Steadily he began to walk toward the nightside. A wind rose about him as he walked, roaring past his ears, building up into an almost solid wall of air against which he stooped, fighting the hampering restriction. The ground felt soft beneath his feet, the stars reddish points in the sky.
Suddenly he tripped and fell, drifting down like a feather but hitting the ground with savage force, jarring his bones and ripping a patch of skin from the side of his face. He lay gasping from the shock, cold with the fear of injury. Climbing to his feet he examined the ground, noting the deep indentation made by his foot, the equally deep but much longer gouge torn by his falling body. The wind had stopped and gave him the answer. He had hit the ground with the impact velocity of about fifty miles an hour. Only fantastic luck had saved him from serious injury.
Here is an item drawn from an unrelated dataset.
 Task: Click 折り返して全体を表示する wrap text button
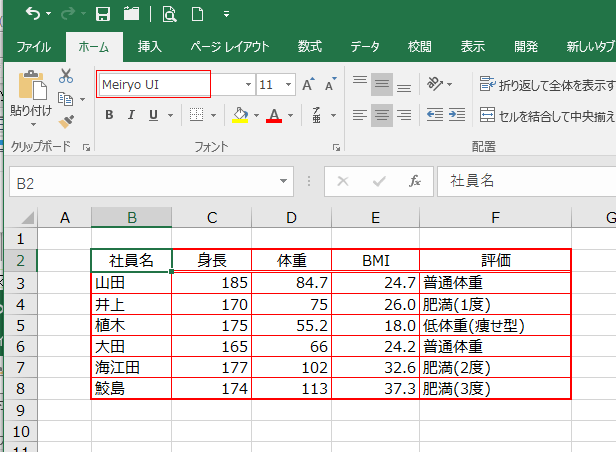coord(545,85)
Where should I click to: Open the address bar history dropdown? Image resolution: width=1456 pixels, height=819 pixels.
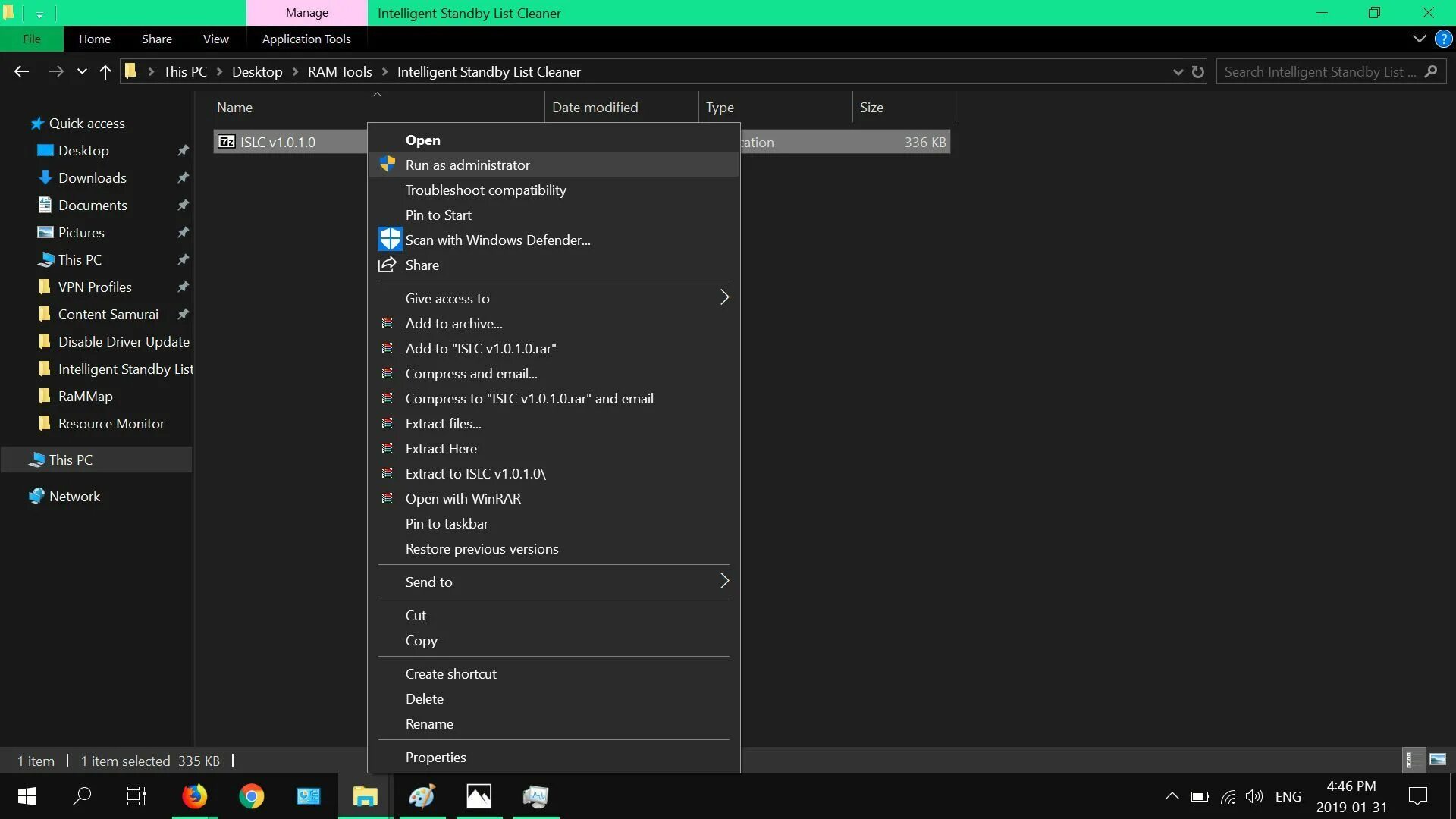1178,72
Cautiously he continued his journey. He ate as he walked, sucking at the tablets of glucose which were strangely hard and slow to release their energy. He had plenty of time to think. He was living at about forty times the normal rate but could not walk at a normal speed. A normal speed, for him, was over a hundred miles an hour but at that speed wind resistance made progress impossible. His clothes too presented a problem. His speed had increased but not his strength and he felt as if he were clothed in lead. The inertia of his garments aided the wind in slowing him down to a steady thirty miles an hour.
It was fast enough. It was ten times the traveling speed of a party moving over rough and unfamiliar ground and he would catch up with the prince even allowing for time wasted in search and following barren trails.
Ten times as fast—but he needed more than ten times the energy to do it.
In slow-time a man would starve to death before he had a chance of growing old.
THE ROOM was very quiet, the lights soft, the air tainted with the odor of antiseptics beneath the comforting scent of spice. On a pneumatic mattress the Matriarch rested, almost mummy-like in her immobility, the withered pattern of her face. Bandages swathed her side and drugs coursed their slow way through her blood. She felt no pain, no trepidation, only a peculiar detachment as if her mind were divorced from her body so that she could ponder events with an objective viewpoint.